Menu

Should I Be Worried About the State of Small Business?


Oct 19, 2017 | Jessica Ogilvie

On Sept. 20, the New York Times ran an article called “A Start-Up Slump is a Drag on the Economy. Big Business May Be to Blame.” It reported that the launch of start-ups has declined dramatically since the recession — from 558,000 in 2006 to 414,000 in 2015 — and it pointed the finger at corporate conglomerates and oligopolies.

Later that week, John Oliver’s HBO show Last Week Tonight took politicians to task for repeatedly asserting that “small business is the backbone of our economy” while simultaneously allowing massive corporations to create said oligopolies, which effectively keep small businesses out of the competitive market.

So what’s up with all the attention to small business all of a sudden? Is it really in crisis? And if so, what can we — as small business owners and the people who love them — do about it?

The Cable Boxes You Love to Hate

First things first. Some of the renewed attention to small businesses and their David-and-Goliath fight against corporate giants has to do with the fact that the numbers quoted in the Times were newly released by the Census Bureau the same day the article ran.

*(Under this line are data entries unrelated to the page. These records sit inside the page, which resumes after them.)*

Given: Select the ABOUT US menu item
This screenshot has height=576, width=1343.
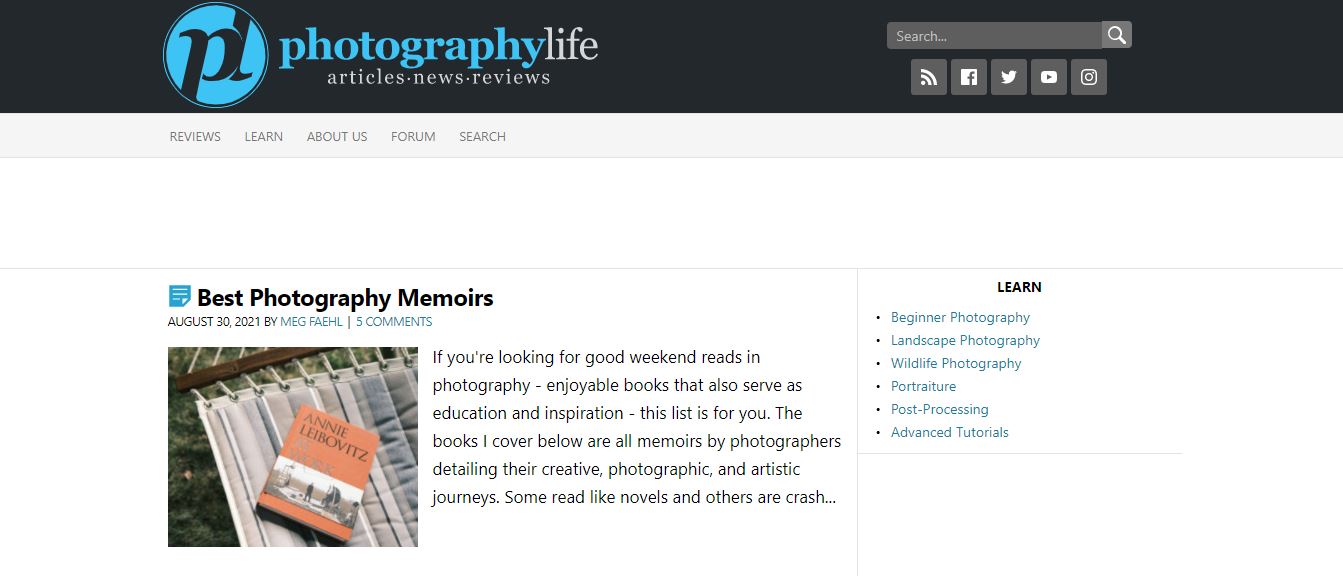Looking at the screenshot, I should click(336, 136).
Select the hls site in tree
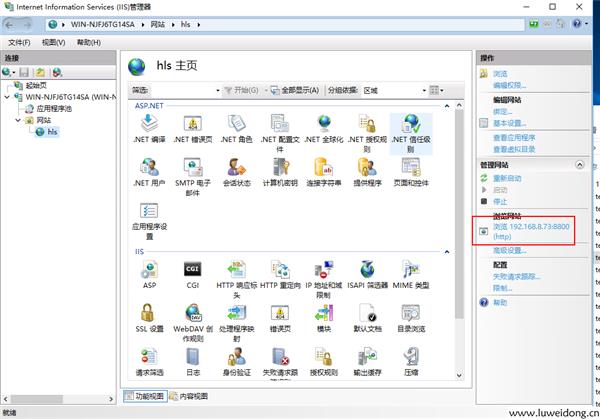Image resolution: width=600 pixels, height=419 pixels. click(51, 132)
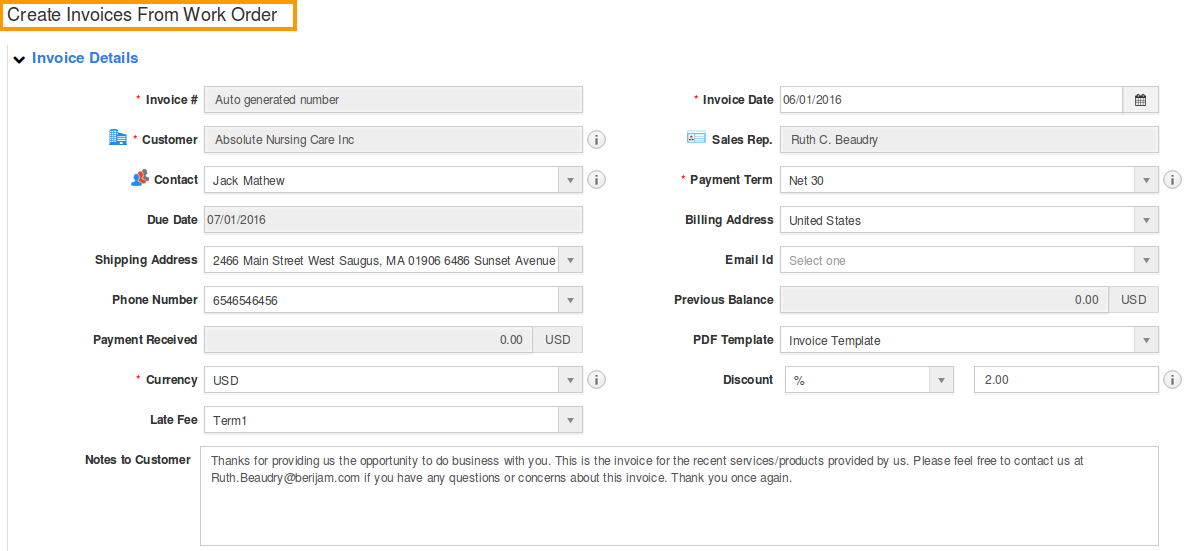This screenshot has width=1186, height=551.
Task: Open the Late Fee dropdown showing Term1
Action: 393,420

That made it timely, and, by extension, newsworthy.

However, it brings up a concern that has flown under the radar until now. After all, small businesses don’t just create opportunities for would-be CEO’s; the same Census Bureau report also found that the slowdown of new business launches meant that just 2.5 million new jobs were created by start-ups in 2015, as opposed to 3.3 million annually between 2002 and 2006.

And Oliver’s story added another level, revealing that it’s not just jobs that suffer when new businesses stagnate; products and innovation slow down as well.

“Heavily consolidated industries can lose the incentive to innovate,” he said. Using television cable boxes as an example, he added, “Cable companies have no real incentive to improve them. They’re essentially regional monopolies, and again, they know that you basically have nowhere else to go.”

Adds the Times, “start-ups play a critical role in making the economy as a whole more productive, as they invent new products and approaches, forcing existing businesses to compete or fall by the wayside.”

Finally, We All Agree on Something

The problem doesn’t just affect large cities, nor does it just affect rural areas. Citing a May 5, 2014, Brookings Institution paper written by the economists Robert Litan and Ian Hathaway, the newly created Center for American Entrepreneurship writes on its website that in the year the Brookings paper was released, “new business formation had fallen to a 30-year low — and that this decline is occurring in all 50 states, in all but a handful of the 360 metro areas examined, and across a broad range of industry sectors, including high-technology.”

But if Americans have turned a blind eye towards the problem until now – or been unaware of its existence altogether – that might be changing.

Calling this a “potent political moment,” the Times reports that “populists on both the left and right have responded to growing public unease about the corporate giants that increasingly dominate their online and offline lives.” Indeed, a recent Gallup poll showed that just 18 percent of respondents reported a high amount of confidence in big business, as opposed to 30 percent in 1999. And a 2012 report from the Pew Research Center found that a whopping 75 percent of respondents felt that “there is too much power concentrated in the hands of a few big companies.”

A Bigger Small Business Market

While there is strong anecdotal evidence linking the decline of small businesses and start-ups to massive corporations either elbowing them out or making it impossible for them to enter the marketplace from the outset, the CAE is focused on solutions. They identify five significant issues which, if addressed meaningfully, could lead to more opportunities for new ventures: regulation, new ideas, talent, capital, and taxes. Their ideas for each issue are complex and lengthy, but some of the standouts are:

Regulation

Creating a separate set of regulations for start-ups, subjecting them for the first five years to “only the most essential product safety, environmental, and worker protection regulations.”

New Ideas

Increase government funding for research and development, until it is back to its historic high of 2.2 percent of the country’s GDP; where it was in 1964. The CAE notes that it fell to a low of 0.7 percent of the country’s GDP in 2000, and has since hovered around one percent.

Talent

Instead of halting immigration or intimidating foreign-born individuals so much that they choose to stay out of the U.S., the CAE suggests issuing “graduation green cards,” or permanent residency for international students who meet national security regulations and finish undergraduate or graduate STEM programs.

Capital

The government’s Small Business Association is designed to help start-ups obtain loans, among other things. But its focus tends to be on physical assets, even as start-ups exist more and more in the digital space. The CAE recommends giving the SBA a modern makeover to make it more friendly towards forward-thinking start-ups.

Taxes

Let start-ups defer income tax liability for the first five years — the years during which they are the most fragile and prone to failure. The CAE suggests that those payments could be charged a reasonable interest rate and applied at any time over the ensuing 20 years.